[[ ENTRIES PROVIDED, beginning ]]

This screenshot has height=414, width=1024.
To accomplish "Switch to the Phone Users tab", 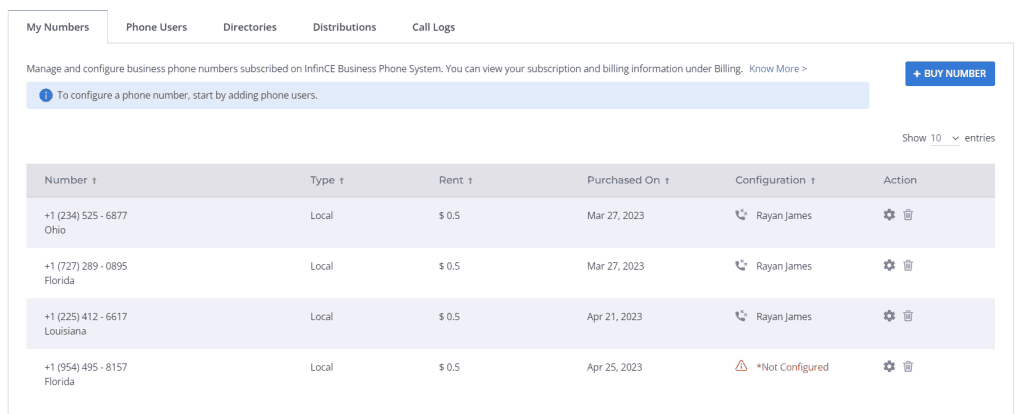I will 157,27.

[[ ENTRIES PROVIDED, end ]]
[[ ENTRIES PROVIDED, beginning ]]

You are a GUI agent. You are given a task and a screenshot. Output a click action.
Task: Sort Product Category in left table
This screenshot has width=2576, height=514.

[[ ENTRIES PROVIDED, end ]]

• _ASSIGNMENT_: This exercise needs every line of the listing that contains the word "screenshot".

• _WRITTEN REPLY_:
This screenshot has height=414, width=1024.
You are a GUI agent. You are given a task and a screenshot. Output a click action.
This screenshot has width=2576, height=514.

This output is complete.